Work task:
Every line of the material is to be set down again without any change.

Given data:
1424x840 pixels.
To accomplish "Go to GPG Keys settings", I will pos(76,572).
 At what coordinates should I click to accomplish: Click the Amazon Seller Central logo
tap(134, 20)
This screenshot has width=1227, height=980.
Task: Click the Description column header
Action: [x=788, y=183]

Answer box:
1424x840 pixels.
To accomplish "Go to GPG Keys settings", I will pos(76,572).
 At what coordinates should I click to accomplish: Click the Amazon Seller Central logo
tap(134, 20)
This screenshot has width=1227, height=980.
Task: Click the Description column header
Action: [x=788, y=183]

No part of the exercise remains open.